• [REQUIREMENT]: Copy out, exactly as written, only the line containing "1000x942 pixels. Task: Click" and the lines after it through the end of the records.

(Collected data entries)
####

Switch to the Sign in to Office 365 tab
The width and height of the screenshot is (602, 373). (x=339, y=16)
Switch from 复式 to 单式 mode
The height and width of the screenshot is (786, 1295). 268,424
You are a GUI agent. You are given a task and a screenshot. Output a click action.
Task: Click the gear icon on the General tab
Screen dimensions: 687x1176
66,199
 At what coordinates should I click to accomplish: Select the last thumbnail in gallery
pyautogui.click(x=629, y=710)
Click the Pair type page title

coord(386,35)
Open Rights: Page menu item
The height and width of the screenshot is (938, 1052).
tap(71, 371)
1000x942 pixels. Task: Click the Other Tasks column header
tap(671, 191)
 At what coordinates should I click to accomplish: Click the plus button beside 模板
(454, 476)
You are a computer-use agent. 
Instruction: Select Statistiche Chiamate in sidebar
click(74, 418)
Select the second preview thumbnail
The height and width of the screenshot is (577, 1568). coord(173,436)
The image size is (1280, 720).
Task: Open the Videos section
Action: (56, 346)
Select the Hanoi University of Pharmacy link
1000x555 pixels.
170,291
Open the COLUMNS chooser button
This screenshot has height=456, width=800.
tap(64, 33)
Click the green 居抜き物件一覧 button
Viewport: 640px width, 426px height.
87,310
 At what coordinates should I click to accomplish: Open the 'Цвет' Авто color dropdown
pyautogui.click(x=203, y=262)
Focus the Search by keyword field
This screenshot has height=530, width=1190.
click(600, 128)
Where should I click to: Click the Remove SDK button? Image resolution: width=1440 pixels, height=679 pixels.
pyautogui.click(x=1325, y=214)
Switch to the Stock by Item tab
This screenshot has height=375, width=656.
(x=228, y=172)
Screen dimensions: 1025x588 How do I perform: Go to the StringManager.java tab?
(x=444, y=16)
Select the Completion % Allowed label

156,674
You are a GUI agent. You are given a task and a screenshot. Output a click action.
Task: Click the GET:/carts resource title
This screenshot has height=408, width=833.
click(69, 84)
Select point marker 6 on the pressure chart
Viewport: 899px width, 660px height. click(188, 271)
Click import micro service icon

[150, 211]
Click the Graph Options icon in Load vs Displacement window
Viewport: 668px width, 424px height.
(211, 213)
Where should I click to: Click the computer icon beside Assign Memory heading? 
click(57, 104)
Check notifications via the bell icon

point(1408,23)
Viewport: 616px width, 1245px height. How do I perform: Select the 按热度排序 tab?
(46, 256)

####

• [WRITTEN ANSWER]:
1000x942 pixels. Task: Click the Other Tasks column header
tap(671, 191)
 At what coordinates should I click to accomplish: Click the plus button beside 模板
(454, 476)
You are a computer-use agent. 
Instruction: Select Statistiche Chiamate in sidebar
click(74, 418)
Select the second preview thumbnail
The height and width of the screenshot is (577, 1568). coord(173,436)
The image size is (1280, 720).
Task: Open the Videos section
Action: (56, 346)
Select the Hanoi University of Pharmacy link
1000x555 pixels.
170,291
Open the COLUMNS chooser button
This screenshot has height=456, width=800.
tap(64, 33)
Click the green 居抜き物件一覧 button
Viewport: 640px width, 426px height.
87,310
 At what coordinates should I click to accomplish: Open the 'Цвет' Авто color dropdown
pyautogui.click(x=203, y=262)
Focus the Search by keyword field
This screenshot has height=530, width=1190.
click(600, 128)
Where should I click to: Click the Remove SDK button? Image resolution: width=1440 pixels, height=679 pixels.
pyautogui.click(x=1325, y=214)
Switch to the Stock by Item tab
This screenshot has height=375, width=656.
(x=228, y=172)
Screen dimensions: 1025x588 How do I perform: Go to the StringManager.java tab?
(x=444, y=16)
Select the Completion % Allowed label

156,674
You are a GUI agent. You are given a task and a screenshot. Output a click action.
Task: Click the GET:/carts resource title
This screenshot has height=408, width=833.
click(69, 84)
Select point marker 6 on the pressure chart
Viewport: 899px width, 660px height. click(188, 271)
Click import micro service icon

[150, 211]
Click the Graph Options icon in Load vs Displacement window
Viewport: 668px width, 424px height.
(211, 213)
Where should I click to: Click the computer icon beside Assign Memory heading? 
click(57, 104)
Check notifications via the bell icon

point(1408,23)
Viewport: 616px width, 1245px height. How do I perform: Select the 按热度排序 tab?
(46, 256)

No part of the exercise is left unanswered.